● **TASKS TO CARRY OUT**
**a.** Reproduce the section of the Natchez Trace article between "The Trace followed" and "navigable by wagons.", inclusive.
**b.** In the Natchez Trace article, what name were the Kentucky frontiersmen known by?
**c.** Please continue the Natchez Trace article from its final sentence.

WILSON: Wanderlust 2020 tour part five: Traveling the Trace
The Natchez Trace began as a migratory route, used by foraging bison as they made their way from the wetlands along the Mississippi River to distant salt licks in, what is now, middle Tennessee.
The Trace followed a dry route along a geologic ridgeline, and when early natives began to settle the land, they improved the trail to become a traversable footpath. President Thomas Jefferson wanted to connect the (then) Mississippi frontier with the rest of the settled U.S. and, soon after the Louisiana Purchase, put the military in charge of blazing a trail along the Trace. By 1809, the route had been improved from a simple footpath to a rough “thoroughfare,” navigable by wagons.
During this time, Kentucky frontiersmen, known as “Kaintucks,” floated keelboats down the Ohio River to the Mississippi River, and then on down to Natchez, Mississippi. Since these boats were little more than large rafts with no way to power them back upriver, the Kaintucks sold their cargo and the wood from their boats in Natchez, and walked the Trace back home (after losing most of their earnings in the brothels and saloons along the river landing known as Natchez Under-the-Hill).
Eventually, newer, more practical roads were built, and the Trace was abandoned and all but forgotten. However, during the Great Depression, the Civilian Conservation Corps began construction on a two-lane parkway that would follow the route of the Trace, to be managed by the National Park Service.

● **EXCERPTED RECORDS**
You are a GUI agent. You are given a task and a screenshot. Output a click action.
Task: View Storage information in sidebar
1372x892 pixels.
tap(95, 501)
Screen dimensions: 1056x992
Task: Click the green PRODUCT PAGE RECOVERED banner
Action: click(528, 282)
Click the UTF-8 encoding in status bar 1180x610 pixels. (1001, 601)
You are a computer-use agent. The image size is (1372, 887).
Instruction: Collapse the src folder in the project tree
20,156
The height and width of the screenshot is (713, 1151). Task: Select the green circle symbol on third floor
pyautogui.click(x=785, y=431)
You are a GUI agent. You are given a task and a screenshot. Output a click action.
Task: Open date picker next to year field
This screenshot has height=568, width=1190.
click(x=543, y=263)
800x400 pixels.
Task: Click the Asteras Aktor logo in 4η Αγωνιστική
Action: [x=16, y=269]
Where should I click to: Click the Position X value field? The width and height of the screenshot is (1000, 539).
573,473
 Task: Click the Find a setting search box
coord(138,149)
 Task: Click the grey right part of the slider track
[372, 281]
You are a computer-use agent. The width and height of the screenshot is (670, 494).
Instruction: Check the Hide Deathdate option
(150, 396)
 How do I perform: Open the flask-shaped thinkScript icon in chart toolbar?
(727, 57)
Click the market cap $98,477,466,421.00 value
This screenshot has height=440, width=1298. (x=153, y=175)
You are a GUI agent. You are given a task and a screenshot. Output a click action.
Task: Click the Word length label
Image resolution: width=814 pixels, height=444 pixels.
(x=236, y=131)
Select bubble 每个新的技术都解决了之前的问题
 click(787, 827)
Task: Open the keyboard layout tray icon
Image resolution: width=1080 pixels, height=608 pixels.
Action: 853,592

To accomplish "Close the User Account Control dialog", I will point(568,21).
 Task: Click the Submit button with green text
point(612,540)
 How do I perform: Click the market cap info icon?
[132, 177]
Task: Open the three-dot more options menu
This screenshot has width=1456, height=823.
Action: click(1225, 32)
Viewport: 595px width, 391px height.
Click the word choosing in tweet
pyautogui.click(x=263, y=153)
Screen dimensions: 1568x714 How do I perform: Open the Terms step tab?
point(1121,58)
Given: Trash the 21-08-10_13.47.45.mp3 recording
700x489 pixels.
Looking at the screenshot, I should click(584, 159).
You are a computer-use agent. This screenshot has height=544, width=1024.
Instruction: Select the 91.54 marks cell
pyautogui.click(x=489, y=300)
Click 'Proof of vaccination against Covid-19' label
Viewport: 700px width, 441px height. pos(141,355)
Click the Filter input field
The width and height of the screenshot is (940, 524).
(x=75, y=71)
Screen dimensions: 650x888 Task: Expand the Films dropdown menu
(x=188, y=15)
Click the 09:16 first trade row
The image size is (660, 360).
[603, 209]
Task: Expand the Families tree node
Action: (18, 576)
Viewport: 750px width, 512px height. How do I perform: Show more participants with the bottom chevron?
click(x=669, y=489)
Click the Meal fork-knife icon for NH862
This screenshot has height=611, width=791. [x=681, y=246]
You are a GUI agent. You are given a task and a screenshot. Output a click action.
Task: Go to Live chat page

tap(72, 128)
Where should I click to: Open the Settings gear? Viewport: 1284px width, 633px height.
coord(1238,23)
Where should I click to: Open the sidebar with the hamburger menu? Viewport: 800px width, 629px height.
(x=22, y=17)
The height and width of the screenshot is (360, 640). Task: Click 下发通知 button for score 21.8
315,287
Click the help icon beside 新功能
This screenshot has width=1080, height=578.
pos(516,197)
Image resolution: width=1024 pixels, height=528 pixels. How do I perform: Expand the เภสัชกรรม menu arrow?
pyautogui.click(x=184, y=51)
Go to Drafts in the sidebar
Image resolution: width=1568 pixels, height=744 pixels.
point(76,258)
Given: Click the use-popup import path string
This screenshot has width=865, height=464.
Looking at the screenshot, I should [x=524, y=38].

● **EXERCISE RESPONSES**
**a.**
The Trace followed a dry route along a geologic ridgeline, and when early natives began to settle the land, they improved the trail to become a traversable footpath. President Thomas Jefferson wanted to connect the (then) Mississippi frontier with the rest of the settled U.S. and, soon after the Louisiana Purchase, put the military in charge of blazing a trail along the Trace. By 1809, the route had been improved from a simple footpath to a rough “thoroughfare,” navigable by wagons.

**b.** They were known as "Kaintucks."

**c.**
In the past, I have enjoyed traveling the scenic and majestic Blue Ridge Parkway and the connected Skyline Drive in the Blue Ridge Mountains. For several years, I have wanted to “travel the Trace” in expectation of finding equally scenic and majestic wonders. I don’t know if it was serendipity, or a subconscious internal navigational buoy, directing my meandering path through middle Tennessee to an intersection near Pasquo. But I do know I didn’t have to toss a coin to determine if I would jump on the Trace and follow that single roadway for the next 444 miles. With only two lanes of winding road, a strictly enforced 50-mph speed limit, and all public restrooms closed due to the Hysteria-20 virus, this was going to be some trip.
As anticipated, I stopped at majestic waterfalls, scenic vistas, and all manner of historic locations. One notable stop was at the grave of Meriwether Lewis (of Lewis and Clark fame). In 1809, Lewis was traveling the Trace on his way to Washington, D.C., and stopped for the night at an inn known as Grinder’s Stand. He ate a hearty meal, bid the innkeeper good evening, and retired for the night.
Later, several shots rang out and Lewis was found alive, but with a shot to the stomach, another shot to the head, a knife wound, and his money was missing. Unfortunately, his wounds were too severe and he succumbed before sunrise. Meriwether Lewis’ death was both ruled as suicides, and Lewis was buried just a few short yards from the still-standing inn at Grinder’s Stand.
As mentioned before, I was aware of the Natchez Trace Parkway and have periodically researched things to do, places to go, and where to lay my weary head for the night. I knew of a little place and, in spite of the short notice, called ahead in hopes of making a reservation for the evening. Lemonade out of lemons, the Pandemonium-20 virus had left them with open accommodations.
My call was to Miss Monetta’s cottages in Collinwood, Tennessee, and I reserved an immaculately quaint, three-bedroom cottage — for only $60. Yes, that is correct — it is NOT a typo — a house for only 60 bucks! The proprietors, Larry and Diane Butler, are welcoming, salt-of-the-earth folks, and when I called, Mrs. Butler inquired as to how long I would be staying. I answered that I would be there for just one night, and her reply was a forlorn, “Well, that isn’t even enough time to talk.”
Her friendly comment made me want to consider staying longer — but when I got to Collinwood, I realized “talking” was the only thing the town had to offer.